In brief

The government has released its carbon pricing details and has the numbers to pass the necessary legislation through parliament.

Key details

  • The carbon price: The price will be fixed for the first three years, starting at $23/t on 1 July 2012, and after 1 July 2015, the price will be set by the market under an emissions trading scheme (ETS). A ‘price floor’ ($15) and ‘price ceiling’ ($20 above the expected international price at 1 July 2015) will apply in the first three years of the ETS.
  • Reduction target: At least 5% by 2020 and 80% by 2050. 
  • Coverage: Power stations, waste, industrial processes, fugitive emissions, natural gas retailers and some transport fuels (under changes to the fuel tax regime).
  • Liable entities: The liable entity will be the entity with operational control of a facility, not the controlling corporation of that operator. The liable entity can transfer its liability in certain circumstances. 
  • Joint ventures: Joint venture participants will have flexibility to determine the way to treat liability. Liability can either be held by the operator or by the joint venture participants in proportion to their interests.
  • Offsets: During the fixed price period, a limited amount of Carbon Farming Initiative (CFI) credits can be surrendered by liable entities (5% of total liability), but no international units. During the ETS period, an unlimited number of CFI credits, and a limited number of accepted international units (50% of total liability), can be surrendered.
  • Emissions-intensive, trade-exposed assistance: At the same levels as proposed by the 2010 CPRS. 
  • Coal power assistance: $5.5 billion over six years, a tender process to close 2000MW of coal-fired power, and short term loans.
  • Other business assistance: $1.3 billion for coal mines, $300m for the steel industry, and other assistance.
  • Renewable energy: Significant new funding programs and arrangements including $10 billion Clean Energy Finance Corporation and $3.2 billion Australian Renewable Energy Agency. 
  • Land based measures: $1.7 billion to support agricultural carbon and biodiversity programs.  

What happens next?

Draft legislation will be released on 31 July 2011, with the opportunity to comment. The government will introduce the legislation into parliament later in 2011, probably in September/October. The carbon price will commence on 1 July 2012.

What should we do now?

+ + + + +

TASK 1
In the carbon pricing summary, reproduce the part that opens with the words containing "Key details" and closes with "in certain circumstances.", substituting "minimum price" for "price floor".
TASK 2
Summarize the carbon pricing summary in two sentences.

GIVEN INFORMATION
+ + + + +

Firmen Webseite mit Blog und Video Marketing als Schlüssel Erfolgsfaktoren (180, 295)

+ + + + +

PROBLEM SOLUTION 1
Key details

  • The carbon price: The price will be fixed for the first three years, starting at $23/t on 1 July 2012, and after 1 July 2015, the price will be set by the market under an emissions trading scheme (ETS). A ‘minimum price’ ($15) and ‘price ceiling’ ($20 above the expected international price at 1 July 2015) will apply in the first three years of the ETS.
  • Reduction target: At least 5% by 2020 and 80% by 2050. 
  • Coverage: Power stations, waste, industrial processes, fugitive emissions, natural gas retailers and some transport fuels (under changes to the fuel tax regime).
  • Liable entities: The liable entity will be the entity with operational control of a facility, not the controlling corporation of that operator. The liable entity can transfer its liability in certain circumstances.

PROBLEM SOLUTION 2
The government has released the details of its carbon pricing scheme, which starts with a fixed price of $23/t on 1 July 2012 and moves to a market-set emissions trading scheme after 1 July 2015, with a reduction target of at least 5% by 2020 and 80% by 2050. The scheme includes assistance for affected industries and major funding for renewable energy and land-based measures, and draft legislation will be released on 31 July 2011 before it is introduced into parliament later that year.